**READING TEXT**
┌────────
Methane Emissions from Abandoned Coal Mines

Thousands of coal mines in the United States have been closed and abandoned during the past 100 years. The U.S. Department of Labor’s Mine Safety and Health Administration (MSHA) estimates that since 1980 more than 7,500 coal mines have been abandoned, and many continue to emit methane. In an April 2004 report,^a the U.S. Environmental Protection Agency (EPA) estimated that methane emissions from abandoned coal mines ranged between 3.0 MMTCO₂e and 4.6 MMTCO₂e in 1990, and between 4.6 MMTCO₂e and 6.4 MMTCO₂e in 2002. More recently, the EPA estimated methane emissions of 7.0 MMTCO₂e from abandoned underground coal mines in 2003, up from 6.7 MMTCO₂e in 1990 but down from a peak of 8.4 MMTCO₂e in 2000 due to a decline in the number of gassy mines being abandoned.^b Because access to abandoned mines is limited and a systematic measurement program at those sites would be time-intensive and costly, the EPA estimates rely on actual emissions data from when the mines were operating and assume a decline function in emissions based on mine and coal-seam characteristics.
└────────
**PROVIDED MATERIAL**
┌────────
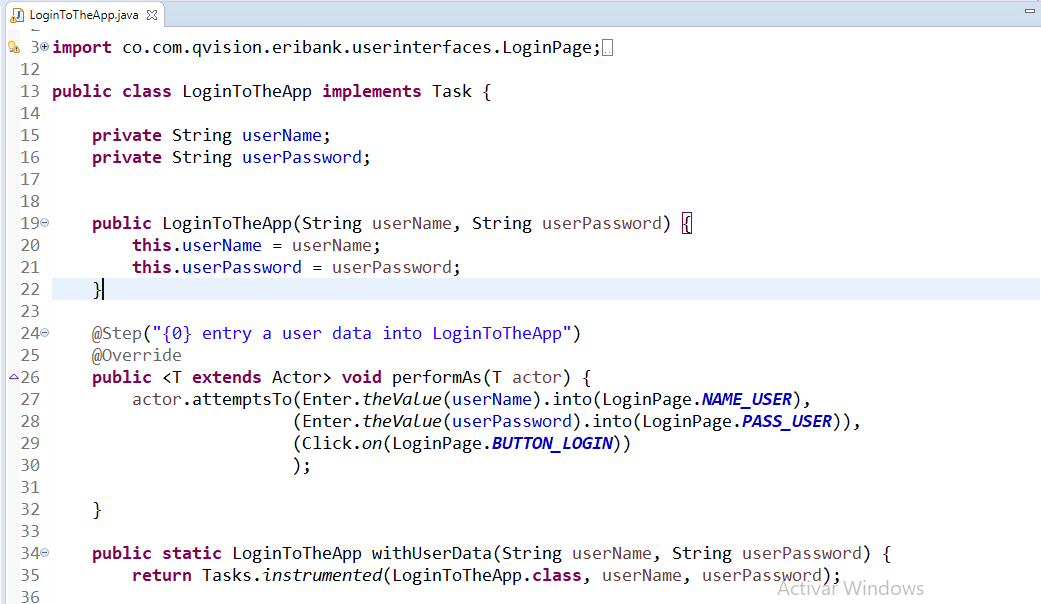
Task: Select the LoginToTheApp.java editor tab
Action: tap(83, 15)
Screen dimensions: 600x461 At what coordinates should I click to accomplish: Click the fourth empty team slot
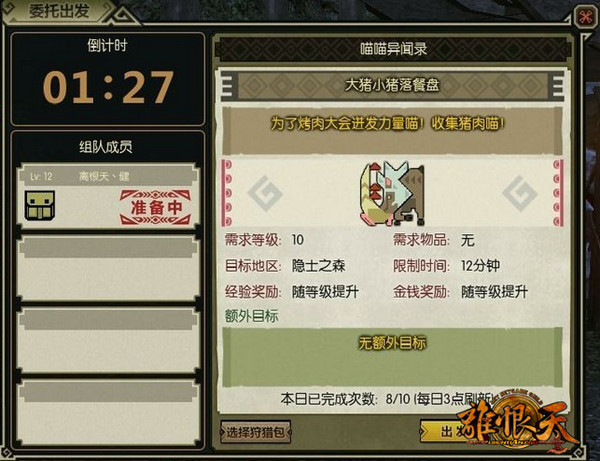(x=108, y=412)
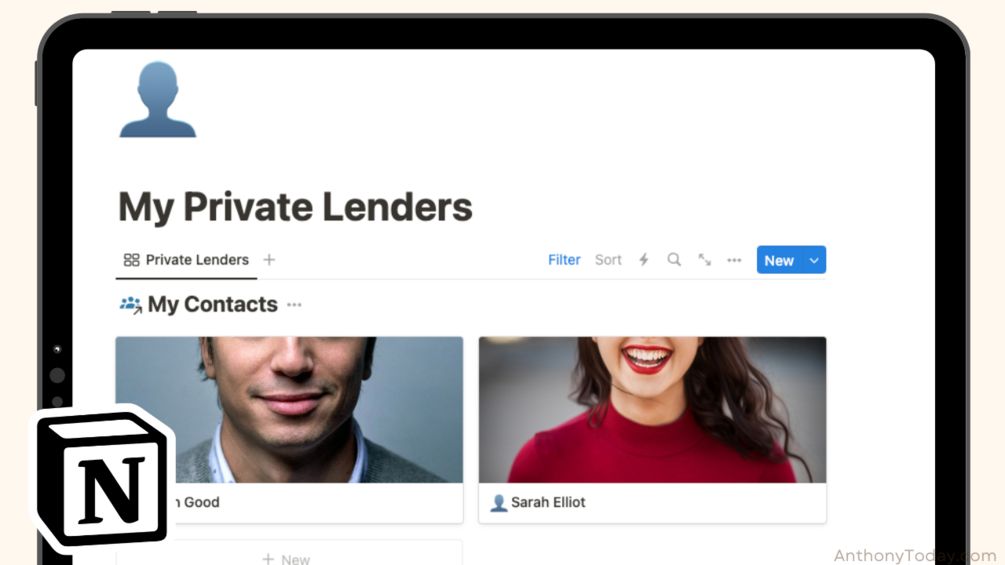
└────────
**AIM OF THE EXERCISE**
Please continue the piece on methane emissions from abandoned coal mines, starting right after its final sentence.

**ANSWER TO THIS EXERCISE**
The most important variable in determining the amount of methane emissions from an abandoned mine is its post-mining status—whether the mine has been sealed, flooded, or continues to be vented. Sealed and flooded mines have much lower rates of emissions than vented mines. Another variable deemed important is whether the mine was gassy (emitting more than 100,000 cubic feet per day) when it was operating. Gassy mines are estimated to emit 98 percent of all methane emissions from operating coal mines, and the EPA assumes that abandoned mines which had been gassy when operating represent a similarly predominant portion of emissions from abandoned mines. The EPA’s 2004 study thus focuses on abandoned mines that had been gassy prior to closure. Of the 364 gassy mines abandoned since 1972, the EPA has data on the status of a portion of them (i.e., whether the mines were sealed, flooded, or continue to be vented), calculates percentage shares of emissions by their respective status, and then assumes that those shares apply to mines for which it does not have data.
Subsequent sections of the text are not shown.